Composing event-driven multi-agent workflows with a gRPC-based distributed agent runtime

Share

Distributed multi-agent software are systems composed of multiple autonomous agents running on independent computing nodes, communicating over a network through event-driven workflows to answer a user query.  

These applications appear to the end user as a single coherent system, even though the constituent agents are operating independently within their own environments and are often unaware about each other’s role and involvement in the workflow. This design enables unprecedented flexibility in how agent capabilities can be dynamically composed and orchestrated.  

Key characteristics of such systems are: 

  • Decentralization: No single point of control, with agents making local decisions.
  • Scalability: Ability to add more agents to the system without significant reconfiguration.
  • Concurrency: Agents operate independently and in parallel.
  • Autonomy: Each agent can perceive its environment, make decisions, and take actions.
  • Event-driven communication: Agents emit and react to events without knowing which other agents will handle their messages, promoting loose coupling.
  • Coordination: Workflows can emerge from agent interactions, even when agents have no direct interdependencies. 

The journey toward composing scalable multi-agent software has evolved from single process applications where all agents run within the same process to sophisticated distributed architectures. Central to this evolution is the agent runtime—a specialized program/API that manages agent identities, lifecycles, and communication patterns. Much like how programming language runtimes provide necessary infrastructure for code execution, agent runtimes provide communication infrastructure for agents to interact, collaborate, and solve complex problems together. 

The core constructs of Internet of Agents (IoA) remote gateway distributed agent runtime (DAR), address the unique challenges of multi-agent systems. DAR enables the construction of sophisticated multi-agent software that can operate seamlessly across network boundaries while maintaining the coordination necessary for collaborative problem-solving.  
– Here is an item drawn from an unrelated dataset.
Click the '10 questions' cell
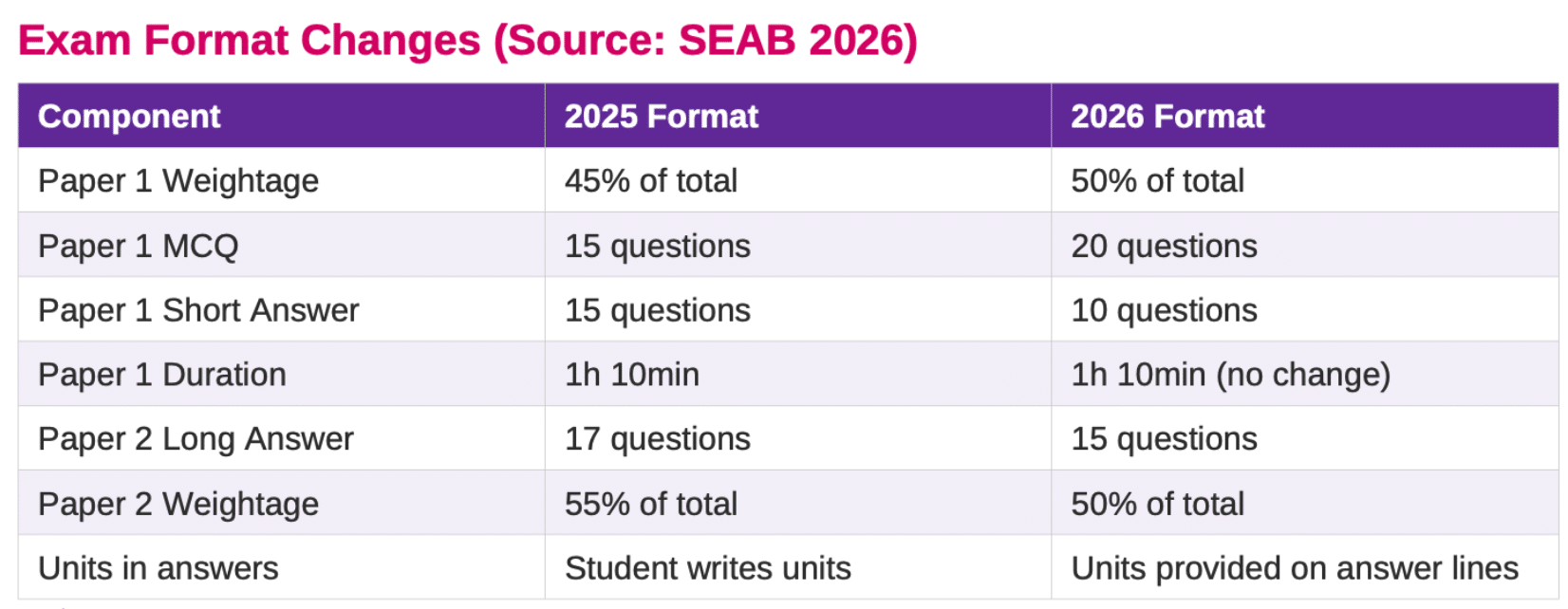The image size is (1568, 609). pos(1164,310)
By providing the critical infrastructure for agent communication, lifecycle management, security enforcement, and operational monitoring, agent gateway represents the next step in unlocking the full potential of multi-agent software.  

Agent runtimes 

1. Standalone agent runtime 

The simplest form of a multi-agent software operates within a standalone runtime—a single-process environment where specialized agents and tools execute collaboratively. In this configuration, data and memory sharing across agents and tools occurs naturally, similar to how methods within a class access shared attributes as shown below. When Agent2 needs to recognize Agent1 or share data, no special mechanisms are required as they operate within the same memory space.

    def __init__(self):
        # Shared data store for all agents
        self.shared_data = {}
    
    def agent1(self, key, value):
        # Agent 1 stores data in the shared store
        self.shared_data[key] = value
        print(f"Agent 1: Stored '{value}' with key '{key}'")
    
    def agent2(self, key):
        # Agent 2 retrieves data from the shared store
        value = self.shared_data.get(key, "Not found")
        print(f"Agent 2: Retrieved '{value}' using key '{key}'")
        return value

For straightforward use cases with limited complexity and well-defined agent interactions, a standalone runtime prodes efficiency and simplicity. Development teams can rapidly prototype multi-agent software without addressing cross-process communication and lifecycle management challenges.  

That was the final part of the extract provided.